HTTP Accept header wildcard breaks rails app

The thunderstone crawler (Thunderstone Texis Default Script
websearch/about.html) sends the folliowing HTTP accept header when
requesting pages

Accept: text/*, application/javascript, application/x-javascript

This results in a “Missing template” exception

text/* is valid. How do I tell my rails app to treat this as rhtml by
default instead of returning a 500?

Missing template [controller]/[method] with
{:handlers=>[:erb, :rjs, :builder, :rhtml, :rxml], :formats=>[:“text/
*”, :js], :locale=>[:en, :en]}

I’ll post a response if I figure it out
Tony P.

well. adding

Mime::Type.register “text/*”, :html

to config/initializers/mime_types.rb works but it gives a warning on
startup

actionpack-3.0.3/lib/action_dispatch/http/mime_type.rb:98: warning:
already initialized constant HTML

Seems like rails doesn’t want us to extend the definition of an HTML
mime type. Probably for the better, any suggestions. I could ping
thunderstone and have them fix their crawler but I’m wondering if
there is a better way Rails an handle this case.

It should be noted that while adding this fixed my test cases it
breaks the application when viewed from a browser. :-\

I guess this is just the rails way. Unless a specific accept header
is sent rails does not know what to return.

AFAIK there is no way to specify a default handler. It seems safe to
assume that erb should be used when the Accept header doesn’t map to a
specific mime-type. Is there a way to make this happen or is there a
reason this shouldn’t be done?

On Dec 31 2010, 6:21pm, Tony P. [email protected]

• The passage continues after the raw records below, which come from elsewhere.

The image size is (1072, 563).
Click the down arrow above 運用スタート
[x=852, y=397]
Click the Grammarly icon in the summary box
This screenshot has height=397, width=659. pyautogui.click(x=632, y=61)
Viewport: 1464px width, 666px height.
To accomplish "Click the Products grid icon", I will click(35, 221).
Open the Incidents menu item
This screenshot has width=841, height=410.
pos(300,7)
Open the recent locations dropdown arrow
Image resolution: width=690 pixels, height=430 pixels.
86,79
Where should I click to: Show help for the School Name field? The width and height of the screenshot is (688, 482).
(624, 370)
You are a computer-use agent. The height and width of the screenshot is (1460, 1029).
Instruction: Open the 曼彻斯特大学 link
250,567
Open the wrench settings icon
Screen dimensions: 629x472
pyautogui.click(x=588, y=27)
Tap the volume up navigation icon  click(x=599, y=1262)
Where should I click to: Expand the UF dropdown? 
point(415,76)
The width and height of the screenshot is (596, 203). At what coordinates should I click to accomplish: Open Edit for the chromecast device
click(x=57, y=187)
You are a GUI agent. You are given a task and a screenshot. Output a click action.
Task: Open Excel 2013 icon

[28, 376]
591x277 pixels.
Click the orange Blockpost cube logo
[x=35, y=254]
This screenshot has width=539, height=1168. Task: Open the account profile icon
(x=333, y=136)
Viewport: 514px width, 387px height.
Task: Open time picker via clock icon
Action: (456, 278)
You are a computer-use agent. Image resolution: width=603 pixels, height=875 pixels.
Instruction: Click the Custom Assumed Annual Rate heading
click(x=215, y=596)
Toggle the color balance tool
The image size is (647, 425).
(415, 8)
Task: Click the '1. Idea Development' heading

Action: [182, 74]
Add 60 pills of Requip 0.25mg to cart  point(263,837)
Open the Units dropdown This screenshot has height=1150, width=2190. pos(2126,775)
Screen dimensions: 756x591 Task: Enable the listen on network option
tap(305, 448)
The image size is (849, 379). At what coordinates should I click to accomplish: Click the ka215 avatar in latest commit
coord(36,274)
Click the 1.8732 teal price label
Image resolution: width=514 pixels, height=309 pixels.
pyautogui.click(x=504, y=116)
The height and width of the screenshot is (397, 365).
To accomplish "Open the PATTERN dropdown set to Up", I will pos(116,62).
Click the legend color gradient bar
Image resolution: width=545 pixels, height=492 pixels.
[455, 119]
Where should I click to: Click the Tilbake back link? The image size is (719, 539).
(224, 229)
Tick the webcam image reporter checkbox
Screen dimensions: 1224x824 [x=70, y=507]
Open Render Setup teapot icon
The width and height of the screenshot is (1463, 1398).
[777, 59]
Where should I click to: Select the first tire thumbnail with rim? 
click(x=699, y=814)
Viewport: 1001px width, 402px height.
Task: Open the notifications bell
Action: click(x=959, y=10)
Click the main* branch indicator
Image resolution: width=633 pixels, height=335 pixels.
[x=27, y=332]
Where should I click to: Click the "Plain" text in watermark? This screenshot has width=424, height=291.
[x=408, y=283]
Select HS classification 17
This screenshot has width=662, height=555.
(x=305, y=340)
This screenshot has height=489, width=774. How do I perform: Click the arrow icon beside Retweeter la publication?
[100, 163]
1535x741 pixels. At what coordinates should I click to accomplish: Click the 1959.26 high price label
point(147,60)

I’m seeing a few of these per day from a few different IPs. As far as
I can see, and what I know of our customer base, I believe they’re
only crawlers.

Is there a real workaround for this, or does anyone know if the Rails
core been notified of this issue?

For anyone else who has this issue the solution was simple.

instead of
render :show_page

I used
render ‘show_page.html’

Don’t think. Just render the HTML!

In 99% of my code I let rails decide but there are a few places it
made sense for me to do this.

Of course, if a search engine asks sends “Accept: image/jpg” they will
get HTML from me. I tried this on some other sites and they returned
html even if an image was requested so I am no worse than them :slight_smile:

Same problem here, also only crawlers who use “text/" (on a Rails 3.0.4
application)
"text/
” should of course render the format.html in most cases.

I also had an instance of a request (on a Rails 3.0.0 application) which
only accepted “application/jxw”, in which case Rails should have thrown
a
406 (Not Acceptable), but it didn’t.

http://neeraj.name/2010/11/23/mime-type-resolution-in-rails.html
provides
more info.